**AUSGANGSTEXT**

Wednesday, December 01, 2021

Staat im Relativismus - Eine Antwort an J

Lieber J,

ich will Dir eine Antwort schreiben bezüglich Deiner lieben Bemühungen um mein Gewissen. Es geht aber voll an dem vorbei, was ich denke, und darum ich so denke. Ich will Dir einmal kurz Einblick gewähren in das, was ich denke und warum. Es hat zu tun mit philosophischer Verwirrung und den Folgen.

Relativismus und Nihilismus vs Grundgesetz

Alles fängt ganz unverdächtig an. Man beginnt, einstmals als fest stehende Werte und Rechte anzuzweifeln. Am besten als "schuldig an Misstand x oder y", an irgendeiner "Unterdrückung der Freiheit". Oder man verneint gleich die ganze Grundlage der Werte und Rechte, in diesem Fall: Gott. Dann wird alles relativ. Jeder kann für sich entscheiden. Das hört sich zunächst prima an. Ist aber natürlich eine Illusion, denn nicht jeder kann für sich entscheiden. Der Mächtige, Laute, Rücksichtslose bzw Entschlossene gewinnt - und entscheidet dann für die anderen (was vielen nun auch nicht so problematisch vorkommt). Aus Recht, das sich auf eine transzendente (allen innewohnende) Wahrheit beruft, wird Recht, dass sich auf eine immanente „Wahrheit“ (den Begriff benutzt man nicht mehr) - sagen wir eben Gewalt / Wille / Überzeugung eines Einzelnen oder einer Gruppe / Mehrheit - beruft. Das Problem: Die ganze Sache hat ohne Gott keinen Sinn, außer eben der Macht. Es wird ein nie endender Zirkelschluss, den man nur durch einen Finalen Sieg beenden kann. DANN wird alles besser, und das zermürbende Ringen um die Macht hört auf. Doch es ist ein Trugschluss. Macht korrumpiert eben alles. Insbesondere die Mächtigen (und auch die Machtlosen). Deswegen wird sie am besten geteilt und weitergegeben. Aber das geht eben im nihilistischen Kampf zwischen Relativsten nicht.

**DEINE AUFGABEN**
(1) Warum ist es laut dem Brief eine Illusion, dass jeder für sich entscheiden kann? Erkläre es in ein bis drei Sätzen.
(2) Gib aus dem Brief den Abschnitt wörtlich wieder, der mit „ich will Dir eine“ beginnt und bis einschließlich „und den Folgen.“ reicht.

**EINGABEDATEN**
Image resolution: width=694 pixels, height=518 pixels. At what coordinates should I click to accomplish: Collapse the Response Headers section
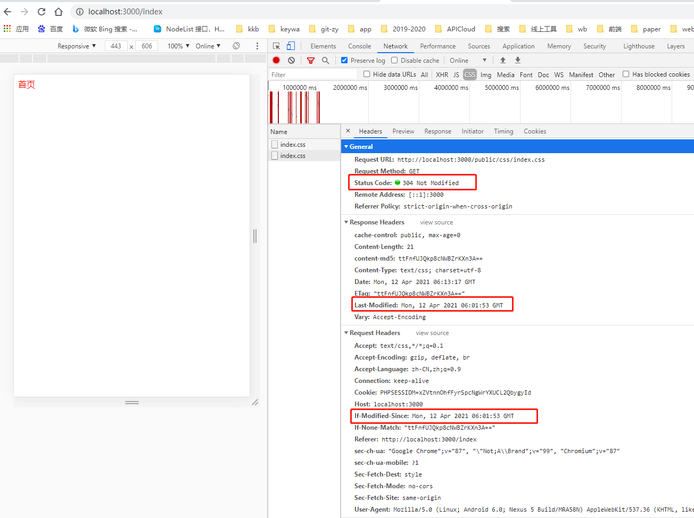point(346,222)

**DIE LÖSUNGEN**
(1) Nicht jeder kann wirklich für sich entscheiden, denn der Mächtige, Laute, Rücksichtslose oder Entschlossene gewinnt. Er entscheidet dann für die anderen.

(2)
ich will Dir eine Antwort schreiben bezüglich Deiner lieben Bemühungen um mein Gewissen. Es geht aber voll an dem vorbei, was ich denke, und darum ich so denke. Ich will Dir einmal kurz Einblick gewähren in das, was ich denke und warum. Es hat zu tun mit philosophischer Verwirrung und den Folgen.